**Document segment:**
Note 10: Recursion

We have used while and for loops to perform operations multiple times, either iterating over a collection (both kinds of loop) or iterating until some termination condition is met (while loops, or for loop using a break or return).

We now introduce another way to perform an operation multiple times: recursion.

A Function That Calls Itself

Let’s write a function to sum all of the positive integers less than some input integer: \(\sum_{i=1}^{n} i\)

def sum_less(n:int) -> int:
    total:int = 0
    for i in range(1, n+1):
        total += i
    return total

This function works, and there’s nothing wrong with it. We could, however, approach the problem a different way, by breaking it down into sub-problems:

  • We add the next smaller number to our total
  • If the next smaller number is zero, we stop adding
def sum_less(n: int) -> int:
    if n == 1:
        return 1
    else:
        return n + sum_less(n-1)

Examining the execution:

  • The function successively calls itself
    • This is known as recursion
  • Line 2 critically checks for the case where the input integer is 0
    • After this, the function no longer calls itself, and starts to return values
    • This is called the base case or (end case)
  • Otherwise, we are in the recursive case
  • When breaking down a problem into sub-problems the base case identifies when the problem cannot be further broken down
  • The recursive case runs whenever the problem can be broken down further

Successive Halving

While using recursion for a linear problem (adding a sequence of numbers) works, recursion is typically applied to problems that are continuously broken into smaller sub-problems that are identical to the original problem.

Recall binary search:

The problem can be seen as successively performing a binary search on the “remaining” region!

A recursive implementation:

def binary_search(L, val, start, end):
    middle = start + (end-start)//2
    if L[middle] > val:
        return binary_search(L, val, start, middle)
    elif L[middle] < val:
        return binary_search(L, val, middle+1, end)
    else:
        return middle
  • The else at Line 7 is the base case (it does not result in another call to the binary_search function)
  • The if and elif at Line 3 and Line 5, respectively, are the recursive cases

Improve this search in the practice problems.

A Recursive Sort

Merge sort depends on the merge_lists function, which is the same in the recursive and non-recursive implementations. We’ve added some print statements to illustrate how the recursive version works:

def merge_lists(L1, L2):
    print(f"merging: {L1=} {L2=}", end=" --> ")
    L3 = []
    while L1 and L2:
        if L1[0] < L2[0]:
            L3.append(L1[0])
            L1 = L1[1:]
        else:
            L3.append(L2[0])

**Extracted entries:**

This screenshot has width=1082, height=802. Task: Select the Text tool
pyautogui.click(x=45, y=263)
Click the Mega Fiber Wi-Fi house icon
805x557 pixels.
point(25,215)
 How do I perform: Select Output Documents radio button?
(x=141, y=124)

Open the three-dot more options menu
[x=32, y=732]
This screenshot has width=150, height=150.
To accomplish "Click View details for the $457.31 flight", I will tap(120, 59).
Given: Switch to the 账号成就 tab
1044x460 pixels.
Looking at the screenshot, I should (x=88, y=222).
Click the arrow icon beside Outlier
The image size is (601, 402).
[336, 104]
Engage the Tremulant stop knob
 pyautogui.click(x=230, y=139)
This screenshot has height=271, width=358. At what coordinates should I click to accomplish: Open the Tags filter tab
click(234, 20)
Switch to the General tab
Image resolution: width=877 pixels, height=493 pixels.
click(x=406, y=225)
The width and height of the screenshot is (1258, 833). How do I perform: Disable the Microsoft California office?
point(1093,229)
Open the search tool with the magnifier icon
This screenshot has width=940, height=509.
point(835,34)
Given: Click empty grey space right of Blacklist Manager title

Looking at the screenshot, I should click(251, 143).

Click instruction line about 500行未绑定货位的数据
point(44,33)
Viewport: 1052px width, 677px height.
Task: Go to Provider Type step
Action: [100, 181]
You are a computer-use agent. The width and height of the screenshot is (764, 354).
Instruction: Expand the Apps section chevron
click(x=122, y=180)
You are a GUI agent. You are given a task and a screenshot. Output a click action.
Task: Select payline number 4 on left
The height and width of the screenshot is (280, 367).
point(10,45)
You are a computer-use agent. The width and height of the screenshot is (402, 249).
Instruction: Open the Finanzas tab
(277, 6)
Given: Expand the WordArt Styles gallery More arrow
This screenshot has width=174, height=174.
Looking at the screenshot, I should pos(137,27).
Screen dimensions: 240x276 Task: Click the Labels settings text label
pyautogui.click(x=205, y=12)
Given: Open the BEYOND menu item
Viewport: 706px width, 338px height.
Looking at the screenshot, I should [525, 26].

**Problem:** In the recursion note, which function does merge sort depend on? Please answer in one sentence.

**Solved problem:** Merge sort depends on the merge_lists function, which is the same in the recursive and non-recursive implementations.